Operating System Microsoft Windows XP Home Edition 5.1.2600 (WinXP Retail)
Date 2008-06-21
Time 17:27

Computer:
Operating System Microsoft Windows XP Home Edition
OS Service Pack Service Pack 2
DirectX 4.09.00.0904 (DirectX 9.0c)
Computer Name DB4T66B1


Motherboard:
CPU Type DualCore Intel Pentium D 930, 3000 MHz (15 x 200)
Motherboard Name Dell Dell DXG051
Motherboard Chipset nVIDIA nForce4
System Memory 1024 MB
BIOS Type Phoenix (05/02/06)
Communication Port Communications Port (COM1)

Display:
Video Adapter NVIDIA GeForce 7900 GS (256 MB)
Monitor ViewSonic A70f-2 [17" CRT] (23X013802142)

Multimedia:
Audio Adapter Creative X-Fi Audio Processor (WDM) [NoDB]

Storage:
IDE Controller Standard Dual Channel PCI IDE Controller
SCSI/RAID Controller NVIDIA nForce4 Serial ATA RAID Controller
SCSI/RAID Controller NVIDIA nForce4 Serial ATA RAID Controller
Disk Drive ST3160812AS (149 GB, IDE)
Optical Drive Optiarc DVD+-RW ND-3570A
SMART Hard Disks Status OK

Partitions:
C: (NTFS) 152539 MB (55531 MB free)

Input:
Keyboard HID Keyboard Device
Mouse PS/2 Compatible Mouse

Network:
Network Adapter NVIDIA nForce Networking Controller (98.15.156.65)

Peripherals:
USB1 Controller nVIDIA MCP04 - OHCI USB Controller
USB2 Controller nVIDIA MCP04 - EHCI USB 2.0 Controller
USB Device USB Human Interface Device


----------



## sobeit (Nov 11, 2007)

try downloading and installing the latest sound drivers from dell.


----------



## magasub (Oct 25, 2009)

JCook did you ever get this fixed?
I have same problem but with Media Center 2005, tried all the thing you did but no joy.


----------



## Klaatuprime (Dec 5, 2009)

After a number of tries under Windows 7 Enterprise, the Beta driver finally worked.

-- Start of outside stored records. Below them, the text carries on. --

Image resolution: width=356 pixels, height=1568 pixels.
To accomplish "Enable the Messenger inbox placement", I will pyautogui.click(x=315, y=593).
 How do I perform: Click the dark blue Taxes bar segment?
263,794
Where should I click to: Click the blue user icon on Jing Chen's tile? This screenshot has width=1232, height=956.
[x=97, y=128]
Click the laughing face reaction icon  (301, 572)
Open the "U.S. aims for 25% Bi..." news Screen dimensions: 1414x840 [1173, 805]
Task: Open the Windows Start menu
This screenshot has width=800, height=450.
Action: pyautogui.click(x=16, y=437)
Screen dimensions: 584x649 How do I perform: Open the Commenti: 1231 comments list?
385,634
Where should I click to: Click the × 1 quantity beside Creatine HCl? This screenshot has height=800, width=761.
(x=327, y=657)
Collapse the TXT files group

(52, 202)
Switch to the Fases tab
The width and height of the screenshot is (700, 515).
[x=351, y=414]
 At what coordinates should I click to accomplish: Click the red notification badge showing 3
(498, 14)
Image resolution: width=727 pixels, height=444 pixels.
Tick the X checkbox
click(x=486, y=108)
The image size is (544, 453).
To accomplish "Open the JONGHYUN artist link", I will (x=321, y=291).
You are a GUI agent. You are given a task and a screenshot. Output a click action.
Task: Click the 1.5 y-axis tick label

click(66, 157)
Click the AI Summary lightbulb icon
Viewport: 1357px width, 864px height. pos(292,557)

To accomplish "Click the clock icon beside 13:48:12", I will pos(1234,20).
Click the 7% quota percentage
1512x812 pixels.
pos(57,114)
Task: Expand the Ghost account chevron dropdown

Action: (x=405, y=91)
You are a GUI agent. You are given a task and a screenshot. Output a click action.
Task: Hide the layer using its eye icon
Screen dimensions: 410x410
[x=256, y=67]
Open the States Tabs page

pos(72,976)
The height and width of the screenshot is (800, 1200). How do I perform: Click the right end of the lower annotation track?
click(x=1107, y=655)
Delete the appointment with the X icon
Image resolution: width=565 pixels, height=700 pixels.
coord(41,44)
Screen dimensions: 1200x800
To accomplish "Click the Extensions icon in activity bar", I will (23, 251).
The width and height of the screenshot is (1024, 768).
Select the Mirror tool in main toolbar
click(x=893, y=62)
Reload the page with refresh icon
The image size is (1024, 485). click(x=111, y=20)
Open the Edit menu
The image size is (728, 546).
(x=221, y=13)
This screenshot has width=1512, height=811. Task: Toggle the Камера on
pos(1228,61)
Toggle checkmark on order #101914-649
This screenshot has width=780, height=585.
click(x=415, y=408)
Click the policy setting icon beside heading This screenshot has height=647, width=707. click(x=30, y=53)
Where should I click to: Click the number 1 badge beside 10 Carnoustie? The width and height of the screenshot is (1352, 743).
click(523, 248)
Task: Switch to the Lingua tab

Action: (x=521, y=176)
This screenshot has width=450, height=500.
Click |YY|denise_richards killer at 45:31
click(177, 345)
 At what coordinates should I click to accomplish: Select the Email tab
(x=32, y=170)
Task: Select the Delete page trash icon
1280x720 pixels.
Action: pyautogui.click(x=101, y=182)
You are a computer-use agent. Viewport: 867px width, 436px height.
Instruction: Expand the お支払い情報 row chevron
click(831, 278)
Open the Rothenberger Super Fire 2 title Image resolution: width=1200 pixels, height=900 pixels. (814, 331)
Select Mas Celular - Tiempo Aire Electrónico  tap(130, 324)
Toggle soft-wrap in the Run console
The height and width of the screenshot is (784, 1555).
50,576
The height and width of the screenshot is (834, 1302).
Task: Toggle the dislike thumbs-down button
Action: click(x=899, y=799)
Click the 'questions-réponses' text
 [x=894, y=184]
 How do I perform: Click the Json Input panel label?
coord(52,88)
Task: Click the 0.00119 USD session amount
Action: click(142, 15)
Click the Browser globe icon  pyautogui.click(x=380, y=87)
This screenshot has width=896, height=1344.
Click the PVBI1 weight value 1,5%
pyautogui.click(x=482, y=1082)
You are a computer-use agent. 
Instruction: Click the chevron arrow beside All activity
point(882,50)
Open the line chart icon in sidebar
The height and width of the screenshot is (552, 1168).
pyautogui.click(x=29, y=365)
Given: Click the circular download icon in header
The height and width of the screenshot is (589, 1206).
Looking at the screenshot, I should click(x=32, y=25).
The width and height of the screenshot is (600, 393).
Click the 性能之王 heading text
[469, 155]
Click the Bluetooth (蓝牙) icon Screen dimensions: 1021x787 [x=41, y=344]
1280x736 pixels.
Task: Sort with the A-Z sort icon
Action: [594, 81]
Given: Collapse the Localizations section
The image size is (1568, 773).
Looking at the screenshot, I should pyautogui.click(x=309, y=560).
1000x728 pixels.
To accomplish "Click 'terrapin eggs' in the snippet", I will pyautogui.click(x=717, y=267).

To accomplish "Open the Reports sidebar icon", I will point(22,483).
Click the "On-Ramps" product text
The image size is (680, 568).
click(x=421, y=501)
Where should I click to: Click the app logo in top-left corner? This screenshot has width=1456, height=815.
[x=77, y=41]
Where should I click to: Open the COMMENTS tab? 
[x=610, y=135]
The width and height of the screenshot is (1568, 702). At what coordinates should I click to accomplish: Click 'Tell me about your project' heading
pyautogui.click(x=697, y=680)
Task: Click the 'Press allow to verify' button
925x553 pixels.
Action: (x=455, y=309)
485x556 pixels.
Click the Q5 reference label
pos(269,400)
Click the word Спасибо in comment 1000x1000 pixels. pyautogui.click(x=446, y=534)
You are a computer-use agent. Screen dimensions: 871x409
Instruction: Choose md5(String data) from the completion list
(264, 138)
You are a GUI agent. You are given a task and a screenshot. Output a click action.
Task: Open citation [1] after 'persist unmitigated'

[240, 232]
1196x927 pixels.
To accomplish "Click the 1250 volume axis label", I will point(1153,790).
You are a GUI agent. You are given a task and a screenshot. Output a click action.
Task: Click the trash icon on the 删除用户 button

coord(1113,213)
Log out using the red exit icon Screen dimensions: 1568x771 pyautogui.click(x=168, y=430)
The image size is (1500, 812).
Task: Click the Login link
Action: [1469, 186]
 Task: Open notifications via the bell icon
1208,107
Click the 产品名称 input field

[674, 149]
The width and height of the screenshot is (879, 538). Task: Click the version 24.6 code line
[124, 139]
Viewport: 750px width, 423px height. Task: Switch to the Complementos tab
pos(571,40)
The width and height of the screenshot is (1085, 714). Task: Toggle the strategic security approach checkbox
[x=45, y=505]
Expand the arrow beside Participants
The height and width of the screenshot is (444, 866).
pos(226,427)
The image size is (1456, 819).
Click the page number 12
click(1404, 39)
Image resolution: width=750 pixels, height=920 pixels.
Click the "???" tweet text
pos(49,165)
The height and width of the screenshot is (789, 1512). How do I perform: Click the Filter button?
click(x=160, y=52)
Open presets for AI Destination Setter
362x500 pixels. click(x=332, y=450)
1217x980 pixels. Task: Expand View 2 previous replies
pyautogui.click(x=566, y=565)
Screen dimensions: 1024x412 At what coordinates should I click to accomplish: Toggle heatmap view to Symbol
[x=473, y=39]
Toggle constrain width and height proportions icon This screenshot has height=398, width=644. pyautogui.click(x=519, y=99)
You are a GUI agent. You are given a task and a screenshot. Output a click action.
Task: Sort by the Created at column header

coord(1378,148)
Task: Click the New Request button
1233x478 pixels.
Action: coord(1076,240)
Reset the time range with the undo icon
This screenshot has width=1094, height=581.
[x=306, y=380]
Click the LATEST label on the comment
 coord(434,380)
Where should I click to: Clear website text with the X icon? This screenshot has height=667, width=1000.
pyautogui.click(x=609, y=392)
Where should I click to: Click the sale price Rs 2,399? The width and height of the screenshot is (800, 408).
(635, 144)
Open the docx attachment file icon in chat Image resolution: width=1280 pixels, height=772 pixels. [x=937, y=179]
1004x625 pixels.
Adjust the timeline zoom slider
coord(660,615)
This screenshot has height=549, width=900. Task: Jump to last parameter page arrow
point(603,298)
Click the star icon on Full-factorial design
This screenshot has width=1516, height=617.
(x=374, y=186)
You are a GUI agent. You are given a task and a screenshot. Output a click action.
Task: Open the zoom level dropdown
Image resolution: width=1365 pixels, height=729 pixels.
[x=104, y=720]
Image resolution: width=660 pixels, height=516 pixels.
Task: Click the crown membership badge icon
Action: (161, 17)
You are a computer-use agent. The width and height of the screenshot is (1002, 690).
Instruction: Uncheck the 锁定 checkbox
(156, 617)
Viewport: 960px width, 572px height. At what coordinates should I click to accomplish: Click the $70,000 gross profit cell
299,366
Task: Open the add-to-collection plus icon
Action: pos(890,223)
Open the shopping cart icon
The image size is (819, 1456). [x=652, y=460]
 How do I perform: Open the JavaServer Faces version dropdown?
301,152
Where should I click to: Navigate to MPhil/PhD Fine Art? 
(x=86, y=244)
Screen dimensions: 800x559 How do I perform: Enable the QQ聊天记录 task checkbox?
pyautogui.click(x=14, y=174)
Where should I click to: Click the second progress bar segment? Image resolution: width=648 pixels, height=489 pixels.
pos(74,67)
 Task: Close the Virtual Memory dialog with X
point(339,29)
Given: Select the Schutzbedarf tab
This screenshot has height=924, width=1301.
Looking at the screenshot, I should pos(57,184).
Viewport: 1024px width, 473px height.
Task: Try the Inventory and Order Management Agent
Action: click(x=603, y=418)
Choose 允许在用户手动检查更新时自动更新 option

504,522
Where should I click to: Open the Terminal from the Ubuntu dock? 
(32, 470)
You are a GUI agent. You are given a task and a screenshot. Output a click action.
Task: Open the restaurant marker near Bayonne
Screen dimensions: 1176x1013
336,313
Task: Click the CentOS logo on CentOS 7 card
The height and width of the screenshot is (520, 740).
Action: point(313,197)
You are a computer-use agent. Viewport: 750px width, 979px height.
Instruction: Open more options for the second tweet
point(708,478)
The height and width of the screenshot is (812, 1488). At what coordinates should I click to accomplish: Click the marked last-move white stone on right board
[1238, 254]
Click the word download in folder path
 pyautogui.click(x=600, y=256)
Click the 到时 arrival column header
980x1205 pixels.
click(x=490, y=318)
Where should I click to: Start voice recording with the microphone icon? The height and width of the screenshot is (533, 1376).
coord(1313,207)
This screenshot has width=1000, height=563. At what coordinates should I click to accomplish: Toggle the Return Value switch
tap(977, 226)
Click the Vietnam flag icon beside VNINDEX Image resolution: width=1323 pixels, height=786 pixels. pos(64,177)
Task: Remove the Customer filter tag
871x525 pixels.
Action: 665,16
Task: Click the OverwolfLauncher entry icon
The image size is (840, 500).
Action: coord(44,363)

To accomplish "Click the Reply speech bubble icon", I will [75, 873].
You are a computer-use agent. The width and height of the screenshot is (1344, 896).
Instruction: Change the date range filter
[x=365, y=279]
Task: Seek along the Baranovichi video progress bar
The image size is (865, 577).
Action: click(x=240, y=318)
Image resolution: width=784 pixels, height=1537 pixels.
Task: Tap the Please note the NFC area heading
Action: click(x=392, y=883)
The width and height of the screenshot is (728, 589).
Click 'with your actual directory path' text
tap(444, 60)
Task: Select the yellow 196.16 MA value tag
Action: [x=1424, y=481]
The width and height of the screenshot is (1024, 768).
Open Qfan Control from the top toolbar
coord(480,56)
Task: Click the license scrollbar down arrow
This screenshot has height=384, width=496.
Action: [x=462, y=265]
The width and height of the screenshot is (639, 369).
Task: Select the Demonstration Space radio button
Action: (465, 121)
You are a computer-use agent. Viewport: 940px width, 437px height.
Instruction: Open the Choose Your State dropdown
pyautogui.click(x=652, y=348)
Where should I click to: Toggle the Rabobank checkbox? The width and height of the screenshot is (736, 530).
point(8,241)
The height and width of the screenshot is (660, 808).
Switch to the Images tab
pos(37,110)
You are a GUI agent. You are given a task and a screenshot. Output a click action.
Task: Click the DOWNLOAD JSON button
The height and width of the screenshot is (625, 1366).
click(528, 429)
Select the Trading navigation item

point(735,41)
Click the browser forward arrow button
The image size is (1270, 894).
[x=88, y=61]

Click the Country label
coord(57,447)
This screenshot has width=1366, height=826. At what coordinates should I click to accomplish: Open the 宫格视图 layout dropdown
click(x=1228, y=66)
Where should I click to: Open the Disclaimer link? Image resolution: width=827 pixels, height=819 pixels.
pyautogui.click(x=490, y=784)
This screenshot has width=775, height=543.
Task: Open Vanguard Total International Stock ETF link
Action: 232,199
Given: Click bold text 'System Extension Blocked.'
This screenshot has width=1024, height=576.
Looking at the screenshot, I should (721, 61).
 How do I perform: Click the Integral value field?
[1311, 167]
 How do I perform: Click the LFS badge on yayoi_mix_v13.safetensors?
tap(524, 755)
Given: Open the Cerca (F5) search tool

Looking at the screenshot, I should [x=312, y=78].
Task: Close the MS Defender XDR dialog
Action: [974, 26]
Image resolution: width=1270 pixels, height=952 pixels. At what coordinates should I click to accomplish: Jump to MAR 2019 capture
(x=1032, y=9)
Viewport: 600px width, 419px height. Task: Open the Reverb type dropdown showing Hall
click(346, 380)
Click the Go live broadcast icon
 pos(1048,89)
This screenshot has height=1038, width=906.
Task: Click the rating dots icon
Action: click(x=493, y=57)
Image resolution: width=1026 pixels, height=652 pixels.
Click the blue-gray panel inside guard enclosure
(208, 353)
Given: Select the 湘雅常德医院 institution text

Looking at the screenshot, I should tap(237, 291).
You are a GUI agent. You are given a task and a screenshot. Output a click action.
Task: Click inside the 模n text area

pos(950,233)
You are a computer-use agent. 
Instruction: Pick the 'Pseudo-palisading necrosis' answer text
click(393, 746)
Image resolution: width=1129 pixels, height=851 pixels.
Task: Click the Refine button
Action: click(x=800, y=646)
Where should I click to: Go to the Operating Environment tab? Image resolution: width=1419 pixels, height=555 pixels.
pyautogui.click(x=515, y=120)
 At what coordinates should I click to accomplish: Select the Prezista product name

I had tried both the Dell drivers and the Creative drivers to no avail. Being as I was rather leery about installing anything Beta from Creative, it was the last thing I tried. The plain Jane beta driver off the Creative site worked fine though, although I haven't yet put it through it's paces.
http://support.creative.com/downloads/welcome.aspx?nDriverType=11#type_11
I should mention that I removed the card from a Dell machine and installed it into an already running copy of Windows 7 on a home built machine (Asus mobo, E8600 processor, and Nvidia graphics).


----------